[Source data]

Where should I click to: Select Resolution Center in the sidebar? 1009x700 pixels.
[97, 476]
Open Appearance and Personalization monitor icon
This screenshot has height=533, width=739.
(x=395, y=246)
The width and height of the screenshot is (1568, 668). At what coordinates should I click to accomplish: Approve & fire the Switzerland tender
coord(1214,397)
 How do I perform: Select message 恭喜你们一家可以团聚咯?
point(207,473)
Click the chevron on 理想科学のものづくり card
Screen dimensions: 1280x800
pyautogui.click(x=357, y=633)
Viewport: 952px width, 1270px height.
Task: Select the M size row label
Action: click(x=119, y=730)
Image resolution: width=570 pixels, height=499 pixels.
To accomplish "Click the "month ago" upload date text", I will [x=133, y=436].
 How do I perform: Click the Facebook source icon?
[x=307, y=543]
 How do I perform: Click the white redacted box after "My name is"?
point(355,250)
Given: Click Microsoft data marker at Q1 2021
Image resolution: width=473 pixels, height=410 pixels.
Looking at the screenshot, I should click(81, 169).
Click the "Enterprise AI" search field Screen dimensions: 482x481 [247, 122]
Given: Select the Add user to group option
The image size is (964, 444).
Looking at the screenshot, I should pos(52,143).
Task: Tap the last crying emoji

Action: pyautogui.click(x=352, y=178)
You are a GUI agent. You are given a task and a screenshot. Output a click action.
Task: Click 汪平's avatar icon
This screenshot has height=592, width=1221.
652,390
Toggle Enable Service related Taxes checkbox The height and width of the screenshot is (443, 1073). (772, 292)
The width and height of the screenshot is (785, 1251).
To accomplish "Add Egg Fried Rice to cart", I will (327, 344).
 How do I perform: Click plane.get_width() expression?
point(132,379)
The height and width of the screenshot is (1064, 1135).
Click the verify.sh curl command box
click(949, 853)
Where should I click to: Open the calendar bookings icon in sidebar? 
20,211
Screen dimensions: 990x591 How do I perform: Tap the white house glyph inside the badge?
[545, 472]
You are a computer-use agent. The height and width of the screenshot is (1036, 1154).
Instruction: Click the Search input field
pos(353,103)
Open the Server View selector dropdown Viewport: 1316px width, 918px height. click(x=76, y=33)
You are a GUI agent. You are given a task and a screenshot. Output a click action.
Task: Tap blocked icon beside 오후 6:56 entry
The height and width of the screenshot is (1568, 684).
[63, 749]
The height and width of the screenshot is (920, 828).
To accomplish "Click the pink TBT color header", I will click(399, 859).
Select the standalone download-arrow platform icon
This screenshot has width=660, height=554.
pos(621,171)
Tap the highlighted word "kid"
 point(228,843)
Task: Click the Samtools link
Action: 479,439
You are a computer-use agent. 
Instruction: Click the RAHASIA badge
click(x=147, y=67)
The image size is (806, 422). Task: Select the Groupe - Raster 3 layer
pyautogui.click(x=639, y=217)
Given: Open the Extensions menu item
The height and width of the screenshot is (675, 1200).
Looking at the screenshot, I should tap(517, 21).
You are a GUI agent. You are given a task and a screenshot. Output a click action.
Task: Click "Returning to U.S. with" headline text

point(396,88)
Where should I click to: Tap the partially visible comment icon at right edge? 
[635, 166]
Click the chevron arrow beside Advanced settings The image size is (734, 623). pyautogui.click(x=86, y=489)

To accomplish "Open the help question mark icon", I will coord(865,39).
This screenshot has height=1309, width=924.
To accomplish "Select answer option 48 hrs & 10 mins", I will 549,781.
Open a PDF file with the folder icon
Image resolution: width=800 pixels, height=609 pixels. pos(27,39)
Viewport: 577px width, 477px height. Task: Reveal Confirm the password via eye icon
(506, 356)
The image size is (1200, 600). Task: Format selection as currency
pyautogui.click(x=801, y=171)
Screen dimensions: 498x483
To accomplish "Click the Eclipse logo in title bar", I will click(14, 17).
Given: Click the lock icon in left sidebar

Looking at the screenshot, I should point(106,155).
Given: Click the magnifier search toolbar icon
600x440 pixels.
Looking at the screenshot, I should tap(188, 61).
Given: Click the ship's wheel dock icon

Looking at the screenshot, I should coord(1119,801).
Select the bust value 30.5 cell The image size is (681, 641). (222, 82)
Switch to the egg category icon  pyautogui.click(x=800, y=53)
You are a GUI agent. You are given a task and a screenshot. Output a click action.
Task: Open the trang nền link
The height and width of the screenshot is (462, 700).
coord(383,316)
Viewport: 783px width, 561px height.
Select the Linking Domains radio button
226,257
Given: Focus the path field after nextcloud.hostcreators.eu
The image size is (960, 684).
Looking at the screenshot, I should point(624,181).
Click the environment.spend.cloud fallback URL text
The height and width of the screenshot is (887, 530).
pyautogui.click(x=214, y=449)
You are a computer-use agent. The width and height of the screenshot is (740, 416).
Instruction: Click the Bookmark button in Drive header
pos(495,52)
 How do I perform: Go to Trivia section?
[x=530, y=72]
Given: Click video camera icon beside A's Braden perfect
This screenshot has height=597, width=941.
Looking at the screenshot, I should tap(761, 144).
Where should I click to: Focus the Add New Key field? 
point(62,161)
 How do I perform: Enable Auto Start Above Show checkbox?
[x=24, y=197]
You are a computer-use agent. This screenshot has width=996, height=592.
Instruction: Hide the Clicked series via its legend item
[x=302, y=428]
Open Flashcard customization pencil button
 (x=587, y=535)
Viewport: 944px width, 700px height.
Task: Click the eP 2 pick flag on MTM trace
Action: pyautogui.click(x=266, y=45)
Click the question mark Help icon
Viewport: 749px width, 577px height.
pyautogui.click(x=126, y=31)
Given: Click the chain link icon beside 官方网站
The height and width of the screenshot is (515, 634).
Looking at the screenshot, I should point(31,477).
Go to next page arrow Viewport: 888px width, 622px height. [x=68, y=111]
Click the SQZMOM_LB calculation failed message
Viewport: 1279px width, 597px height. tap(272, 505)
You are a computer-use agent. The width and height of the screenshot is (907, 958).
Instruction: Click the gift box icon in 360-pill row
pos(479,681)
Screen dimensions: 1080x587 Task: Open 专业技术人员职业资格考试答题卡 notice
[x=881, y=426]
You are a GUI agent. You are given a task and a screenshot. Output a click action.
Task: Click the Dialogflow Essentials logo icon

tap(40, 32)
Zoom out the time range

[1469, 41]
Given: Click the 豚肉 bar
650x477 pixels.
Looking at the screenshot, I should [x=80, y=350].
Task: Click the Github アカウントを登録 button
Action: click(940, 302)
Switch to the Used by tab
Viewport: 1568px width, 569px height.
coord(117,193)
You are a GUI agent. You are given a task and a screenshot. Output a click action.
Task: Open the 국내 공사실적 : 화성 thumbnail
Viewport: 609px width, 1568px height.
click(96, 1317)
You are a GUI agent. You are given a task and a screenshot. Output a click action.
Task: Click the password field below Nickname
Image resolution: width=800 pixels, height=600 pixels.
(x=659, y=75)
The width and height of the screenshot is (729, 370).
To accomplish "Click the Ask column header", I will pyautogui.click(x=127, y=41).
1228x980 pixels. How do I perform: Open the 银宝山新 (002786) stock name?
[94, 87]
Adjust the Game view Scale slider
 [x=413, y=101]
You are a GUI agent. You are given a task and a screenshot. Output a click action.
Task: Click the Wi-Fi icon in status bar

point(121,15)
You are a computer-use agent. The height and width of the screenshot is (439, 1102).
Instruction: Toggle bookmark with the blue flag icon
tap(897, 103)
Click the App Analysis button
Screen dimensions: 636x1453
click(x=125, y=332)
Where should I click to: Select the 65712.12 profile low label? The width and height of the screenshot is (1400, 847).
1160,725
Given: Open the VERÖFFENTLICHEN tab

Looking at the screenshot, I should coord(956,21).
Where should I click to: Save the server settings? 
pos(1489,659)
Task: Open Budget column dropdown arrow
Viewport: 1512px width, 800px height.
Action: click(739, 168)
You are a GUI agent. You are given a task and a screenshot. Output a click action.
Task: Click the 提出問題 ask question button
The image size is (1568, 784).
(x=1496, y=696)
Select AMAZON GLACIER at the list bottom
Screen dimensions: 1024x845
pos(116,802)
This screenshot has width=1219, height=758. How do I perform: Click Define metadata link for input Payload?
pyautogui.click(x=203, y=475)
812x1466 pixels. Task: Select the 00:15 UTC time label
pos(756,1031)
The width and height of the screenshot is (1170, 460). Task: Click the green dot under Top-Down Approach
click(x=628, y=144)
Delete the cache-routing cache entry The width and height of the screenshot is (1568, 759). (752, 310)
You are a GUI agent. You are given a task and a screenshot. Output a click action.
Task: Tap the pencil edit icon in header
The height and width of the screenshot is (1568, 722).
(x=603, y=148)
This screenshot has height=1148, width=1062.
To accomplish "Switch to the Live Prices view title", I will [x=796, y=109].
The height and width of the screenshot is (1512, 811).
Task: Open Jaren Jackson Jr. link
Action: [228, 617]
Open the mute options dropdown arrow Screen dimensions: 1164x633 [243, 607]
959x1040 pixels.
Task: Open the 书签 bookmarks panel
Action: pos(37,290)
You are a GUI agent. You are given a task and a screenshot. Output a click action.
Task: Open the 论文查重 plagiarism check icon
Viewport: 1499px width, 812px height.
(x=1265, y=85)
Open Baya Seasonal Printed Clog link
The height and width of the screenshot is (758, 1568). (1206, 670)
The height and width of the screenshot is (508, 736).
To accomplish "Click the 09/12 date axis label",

▶ **Activity**: Please retype the data exactly as it stands, from its first line down to the line that contains "Given: Select the Add user to group option", then stop.

▶ **Solution for this problem**:
Where should I click to: Select Resolution Center in the sidebar? 1009x700 pixels.
[97, 476]
Open Appearance and Personalization monitor icon
This screenshot has height=533, width=739.
(x=395, y=246)
The width and height of the screenshot is (1568, 668). At what coordinates should I click to accomplish: Approve & fire the Switzerland tender
coord(1214,397)
 How do I perform: Select message 恭喜你们一家可以团聚咯?
point(207,473)
Click the chevron on 理想科学のものづくり card
Screen dimensions: 1280x800
pyautogui.click(x=357, y=633)
Viewport: 952px width, 1270px height.
Task: Select the M size row label
Action: click(x=119, y=730)
Image resolution: width=570 pixels, height=499 pixels.
To accomplish "Click the "month ago" upload date text", I will [x=133, y=436].
 How do I perform: Click the Facebook source icon?
[x=307, y=543]
 How do I perform: Click the white redacted box after "My name is"?
point(355,250)
Given: Click Microsoft data marker at Q1 2021
Image resolution: width=473 pixels, height=410 pixels.
Looking at the screenshot, I should click(81, 169).
Click the "Enterprise AI" search field Screen dimensions: 482x481 [247, 122]
Given: Select the Add user to group option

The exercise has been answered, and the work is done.